To grow their paying customers, Asia’s SaaS startups, built by seasoned and affordable developers, are venturing into the West. Hong Kong-headquartered low-code database APITable is one of them (it’s in the process of setting up a Canadian base). The company is unabashed about its ambition to take on Airtable. Case in point, its blog featured a step-by-step guide on how to migrate from Airtable to its own platform (the page disappeared at the time of publishing).
APITable is competing with a handful of rising startups, like Amsterdam’s Baserow and San Francisco-based NocoDB, to provide an open-source, visual solution for creating smart, sleek-looking databases. Its name suggests a focus on system interoperability. In the future, users will be able to connect the low-code tool to platforms including Zapier, Slack, Google Workspace and red-hot ChatGPT using the APITable API, says the company’s co-founder and COO Gary Li in an interview.

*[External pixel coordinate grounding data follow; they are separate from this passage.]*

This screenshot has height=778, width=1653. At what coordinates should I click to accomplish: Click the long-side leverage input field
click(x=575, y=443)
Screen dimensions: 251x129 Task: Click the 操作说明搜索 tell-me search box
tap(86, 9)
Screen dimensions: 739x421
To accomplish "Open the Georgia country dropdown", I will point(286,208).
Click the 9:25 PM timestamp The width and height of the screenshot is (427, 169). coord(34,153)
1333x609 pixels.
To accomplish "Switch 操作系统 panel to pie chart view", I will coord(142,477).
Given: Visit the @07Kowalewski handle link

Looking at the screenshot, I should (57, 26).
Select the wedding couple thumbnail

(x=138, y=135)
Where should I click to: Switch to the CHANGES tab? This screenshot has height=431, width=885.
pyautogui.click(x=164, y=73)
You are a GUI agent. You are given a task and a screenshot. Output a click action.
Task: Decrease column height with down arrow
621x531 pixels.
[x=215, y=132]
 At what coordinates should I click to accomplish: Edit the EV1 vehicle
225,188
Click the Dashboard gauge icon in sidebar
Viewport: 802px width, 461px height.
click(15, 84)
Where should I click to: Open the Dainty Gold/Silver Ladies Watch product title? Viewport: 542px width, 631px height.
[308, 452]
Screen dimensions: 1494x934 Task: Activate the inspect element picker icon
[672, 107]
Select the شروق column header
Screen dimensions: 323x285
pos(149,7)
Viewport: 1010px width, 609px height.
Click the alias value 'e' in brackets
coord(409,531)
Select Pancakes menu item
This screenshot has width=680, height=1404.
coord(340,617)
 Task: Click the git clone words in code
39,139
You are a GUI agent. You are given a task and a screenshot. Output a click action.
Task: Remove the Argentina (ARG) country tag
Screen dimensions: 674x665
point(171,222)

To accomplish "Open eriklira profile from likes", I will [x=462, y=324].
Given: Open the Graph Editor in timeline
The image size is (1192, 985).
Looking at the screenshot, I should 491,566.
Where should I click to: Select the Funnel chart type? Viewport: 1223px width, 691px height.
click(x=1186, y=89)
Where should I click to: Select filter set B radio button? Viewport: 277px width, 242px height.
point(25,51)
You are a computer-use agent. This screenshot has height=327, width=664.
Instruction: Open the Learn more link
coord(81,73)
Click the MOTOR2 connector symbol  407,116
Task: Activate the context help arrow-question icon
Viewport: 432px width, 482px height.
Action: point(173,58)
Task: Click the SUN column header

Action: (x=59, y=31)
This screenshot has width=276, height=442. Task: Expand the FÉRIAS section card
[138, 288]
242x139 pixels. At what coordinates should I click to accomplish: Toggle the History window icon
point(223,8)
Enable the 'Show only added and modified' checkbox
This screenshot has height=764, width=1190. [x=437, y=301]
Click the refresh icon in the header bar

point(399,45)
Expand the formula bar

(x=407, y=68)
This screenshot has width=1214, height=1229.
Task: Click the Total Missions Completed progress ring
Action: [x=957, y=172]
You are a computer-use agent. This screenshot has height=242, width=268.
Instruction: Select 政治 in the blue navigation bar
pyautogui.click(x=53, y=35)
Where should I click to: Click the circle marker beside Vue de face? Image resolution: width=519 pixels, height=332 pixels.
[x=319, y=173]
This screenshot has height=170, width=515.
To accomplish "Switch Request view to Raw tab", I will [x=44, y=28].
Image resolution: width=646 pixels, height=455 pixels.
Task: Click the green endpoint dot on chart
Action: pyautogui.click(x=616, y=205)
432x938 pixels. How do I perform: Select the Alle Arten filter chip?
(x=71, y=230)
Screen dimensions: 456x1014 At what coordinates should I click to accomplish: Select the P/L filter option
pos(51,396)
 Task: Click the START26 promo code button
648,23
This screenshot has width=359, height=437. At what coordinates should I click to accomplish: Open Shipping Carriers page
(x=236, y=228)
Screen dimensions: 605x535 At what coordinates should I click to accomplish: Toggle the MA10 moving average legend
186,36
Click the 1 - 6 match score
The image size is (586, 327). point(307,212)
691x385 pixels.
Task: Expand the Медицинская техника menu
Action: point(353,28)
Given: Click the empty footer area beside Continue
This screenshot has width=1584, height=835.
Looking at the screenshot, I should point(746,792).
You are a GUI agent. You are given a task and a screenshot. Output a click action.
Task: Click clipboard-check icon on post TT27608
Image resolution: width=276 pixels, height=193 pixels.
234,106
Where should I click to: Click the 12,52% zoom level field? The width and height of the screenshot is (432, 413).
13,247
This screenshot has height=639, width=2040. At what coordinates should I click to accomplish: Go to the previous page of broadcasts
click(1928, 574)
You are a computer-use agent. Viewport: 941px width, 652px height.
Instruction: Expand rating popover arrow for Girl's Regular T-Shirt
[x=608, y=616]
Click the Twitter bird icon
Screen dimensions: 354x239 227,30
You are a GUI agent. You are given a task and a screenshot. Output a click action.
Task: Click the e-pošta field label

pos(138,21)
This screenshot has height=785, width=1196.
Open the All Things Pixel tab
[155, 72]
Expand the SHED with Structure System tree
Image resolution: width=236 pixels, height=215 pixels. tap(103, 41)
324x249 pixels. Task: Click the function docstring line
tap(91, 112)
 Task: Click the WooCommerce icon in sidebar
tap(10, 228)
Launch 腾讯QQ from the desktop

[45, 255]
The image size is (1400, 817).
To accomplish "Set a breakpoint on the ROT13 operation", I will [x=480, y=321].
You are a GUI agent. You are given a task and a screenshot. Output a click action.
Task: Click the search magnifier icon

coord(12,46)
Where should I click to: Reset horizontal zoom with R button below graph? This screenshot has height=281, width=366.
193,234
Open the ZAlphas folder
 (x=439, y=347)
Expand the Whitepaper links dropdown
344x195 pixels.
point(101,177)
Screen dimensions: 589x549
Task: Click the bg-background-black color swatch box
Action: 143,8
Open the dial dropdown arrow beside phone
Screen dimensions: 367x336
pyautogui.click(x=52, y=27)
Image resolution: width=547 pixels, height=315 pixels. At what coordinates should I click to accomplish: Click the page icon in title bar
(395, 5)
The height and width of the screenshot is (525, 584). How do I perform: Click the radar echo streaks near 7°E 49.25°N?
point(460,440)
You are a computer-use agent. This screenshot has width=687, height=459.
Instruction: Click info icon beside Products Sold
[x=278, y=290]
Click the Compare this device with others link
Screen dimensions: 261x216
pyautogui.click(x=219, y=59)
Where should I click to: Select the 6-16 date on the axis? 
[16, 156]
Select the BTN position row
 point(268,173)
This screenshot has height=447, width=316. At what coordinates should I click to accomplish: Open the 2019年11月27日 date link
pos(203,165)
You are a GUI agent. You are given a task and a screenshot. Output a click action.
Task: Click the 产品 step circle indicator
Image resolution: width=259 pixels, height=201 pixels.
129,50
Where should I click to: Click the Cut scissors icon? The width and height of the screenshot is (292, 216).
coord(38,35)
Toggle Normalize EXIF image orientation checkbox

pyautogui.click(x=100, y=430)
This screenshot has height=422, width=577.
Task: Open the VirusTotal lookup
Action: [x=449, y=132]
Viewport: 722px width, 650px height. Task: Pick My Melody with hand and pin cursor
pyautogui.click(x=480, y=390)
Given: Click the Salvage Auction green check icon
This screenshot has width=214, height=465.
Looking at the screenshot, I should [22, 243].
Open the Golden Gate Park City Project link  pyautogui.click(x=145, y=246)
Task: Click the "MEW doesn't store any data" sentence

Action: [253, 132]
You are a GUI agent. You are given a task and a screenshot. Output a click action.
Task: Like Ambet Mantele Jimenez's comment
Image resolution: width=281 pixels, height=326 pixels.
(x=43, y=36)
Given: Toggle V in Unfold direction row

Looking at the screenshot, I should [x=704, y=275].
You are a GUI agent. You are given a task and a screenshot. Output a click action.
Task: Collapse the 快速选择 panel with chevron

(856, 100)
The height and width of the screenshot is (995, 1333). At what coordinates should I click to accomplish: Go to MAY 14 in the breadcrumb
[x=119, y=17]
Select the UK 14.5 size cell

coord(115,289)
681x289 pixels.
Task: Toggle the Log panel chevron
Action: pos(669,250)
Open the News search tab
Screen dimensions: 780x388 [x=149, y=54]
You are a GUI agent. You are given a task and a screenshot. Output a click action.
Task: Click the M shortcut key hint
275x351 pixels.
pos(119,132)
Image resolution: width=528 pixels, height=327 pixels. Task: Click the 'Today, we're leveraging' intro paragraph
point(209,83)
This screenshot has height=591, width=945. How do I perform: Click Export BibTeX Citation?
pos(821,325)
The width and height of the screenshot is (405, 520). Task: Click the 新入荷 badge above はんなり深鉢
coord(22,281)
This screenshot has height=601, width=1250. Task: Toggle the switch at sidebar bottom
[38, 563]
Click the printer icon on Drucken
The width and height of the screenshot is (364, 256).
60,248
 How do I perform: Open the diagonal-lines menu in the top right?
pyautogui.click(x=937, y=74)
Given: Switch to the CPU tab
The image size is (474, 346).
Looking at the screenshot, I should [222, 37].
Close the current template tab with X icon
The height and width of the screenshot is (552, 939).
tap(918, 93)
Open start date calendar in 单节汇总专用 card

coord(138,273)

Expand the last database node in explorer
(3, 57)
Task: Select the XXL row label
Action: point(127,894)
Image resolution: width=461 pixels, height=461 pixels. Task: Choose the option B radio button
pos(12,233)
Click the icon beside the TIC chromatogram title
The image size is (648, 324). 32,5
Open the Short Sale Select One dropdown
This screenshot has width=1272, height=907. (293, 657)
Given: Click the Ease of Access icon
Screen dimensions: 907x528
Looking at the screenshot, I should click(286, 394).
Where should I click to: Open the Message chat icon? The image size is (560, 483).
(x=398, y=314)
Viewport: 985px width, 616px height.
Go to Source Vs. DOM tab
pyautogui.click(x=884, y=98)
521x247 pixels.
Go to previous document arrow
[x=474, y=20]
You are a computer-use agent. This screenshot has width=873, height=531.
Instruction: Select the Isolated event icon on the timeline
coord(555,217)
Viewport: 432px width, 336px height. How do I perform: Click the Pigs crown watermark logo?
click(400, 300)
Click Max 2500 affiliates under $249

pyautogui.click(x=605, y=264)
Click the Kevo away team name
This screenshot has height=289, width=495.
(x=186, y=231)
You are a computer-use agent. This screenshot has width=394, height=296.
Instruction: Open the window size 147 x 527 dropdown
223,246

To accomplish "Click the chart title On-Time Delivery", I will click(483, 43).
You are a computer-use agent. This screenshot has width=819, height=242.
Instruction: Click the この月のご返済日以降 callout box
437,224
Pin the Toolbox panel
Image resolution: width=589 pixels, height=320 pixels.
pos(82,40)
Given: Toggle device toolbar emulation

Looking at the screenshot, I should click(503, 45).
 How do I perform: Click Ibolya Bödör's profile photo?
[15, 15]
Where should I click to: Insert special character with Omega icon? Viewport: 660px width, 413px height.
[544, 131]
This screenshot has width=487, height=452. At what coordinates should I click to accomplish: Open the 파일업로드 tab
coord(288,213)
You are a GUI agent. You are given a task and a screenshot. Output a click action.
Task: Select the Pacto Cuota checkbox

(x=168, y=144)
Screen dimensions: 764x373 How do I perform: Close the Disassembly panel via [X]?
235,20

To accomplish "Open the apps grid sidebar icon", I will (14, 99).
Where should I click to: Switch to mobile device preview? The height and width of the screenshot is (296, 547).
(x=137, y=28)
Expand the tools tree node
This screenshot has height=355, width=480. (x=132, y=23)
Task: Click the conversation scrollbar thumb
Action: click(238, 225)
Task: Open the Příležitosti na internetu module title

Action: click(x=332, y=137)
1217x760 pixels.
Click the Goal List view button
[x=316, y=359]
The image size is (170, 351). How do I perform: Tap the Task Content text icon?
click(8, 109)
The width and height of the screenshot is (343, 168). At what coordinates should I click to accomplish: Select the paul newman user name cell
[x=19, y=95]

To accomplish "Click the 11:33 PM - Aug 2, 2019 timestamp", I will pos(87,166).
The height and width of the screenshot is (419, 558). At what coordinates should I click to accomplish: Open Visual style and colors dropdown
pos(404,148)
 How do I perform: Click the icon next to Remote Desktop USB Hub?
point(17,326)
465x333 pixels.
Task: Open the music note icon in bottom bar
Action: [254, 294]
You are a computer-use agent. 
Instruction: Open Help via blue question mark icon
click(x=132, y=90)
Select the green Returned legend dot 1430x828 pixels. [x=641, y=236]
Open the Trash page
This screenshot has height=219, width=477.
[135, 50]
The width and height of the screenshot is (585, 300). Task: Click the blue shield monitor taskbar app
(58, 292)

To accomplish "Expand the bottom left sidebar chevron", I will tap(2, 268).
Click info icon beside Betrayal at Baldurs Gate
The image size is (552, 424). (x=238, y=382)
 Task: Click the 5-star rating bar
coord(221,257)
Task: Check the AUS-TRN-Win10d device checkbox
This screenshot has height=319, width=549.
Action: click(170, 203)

For users wanting an off-the-shelf product that requires minimum technical skills and third-party hosting, the software comes with a paid, premium version. As of today, APITable has been “starred” some 6,500 times on GitHub, an indicator of a project’s popularity amongst developers. While Li declines to disclose the company’s revenue size, he claims that in 2022, “organization users”, including freemium and paid ones, grew from 6,000 to over 20,000 across 30 countries.
APITable’s founding team first tested the water in China. Its Chinese version Vika launched in 2019 at a time when venture capitalists, buoyed by the boom of Zoom, Stripe, Canva, Figma, Airtable and other cloud-based solutions in the West, were rushing to bet on local alternatives.
APITable itself landed funding from prominent VCs like IDG Capital, GL Ventures (Hillhouse’s early-stage arm) and 5Y Capital, which is considered by some as a bellwether in enterprise tech investment in China. The startup had raised $10 million in total funding as of early 2021 at a valuation of roughly $75 million.
Back in China, Vika has had no shortage of rivals. Companies from giants like ByteDance and Tencent to underdogs like Hipacloud and Treelab clamored to build their answers to Airtable. Looking forward, the parent firm will place more focus on expansion in the West through APITable. “Being open-source is a way of marketing itself. To generate revenues, though, we still depend on Saas sales,” reckons Li.
APITable’s CEO Kelly Chan seems to know a thing or two about creating tools for non-technical users. He was previously the CTO at HeyTea, a venture-backed company that revolutionized the bubble tea business in China. The chain not only pioneered the novel cheese-on-the-top flavor but more importantly, it invested heavily in a sizable developer team, a rather unusual move in the food and beverage industry. The results were reassuring. Under Chan’s helm, HeyTea made an app to speed up ordering and shorten wait time as well as boost recurring revenue through a membership scheme.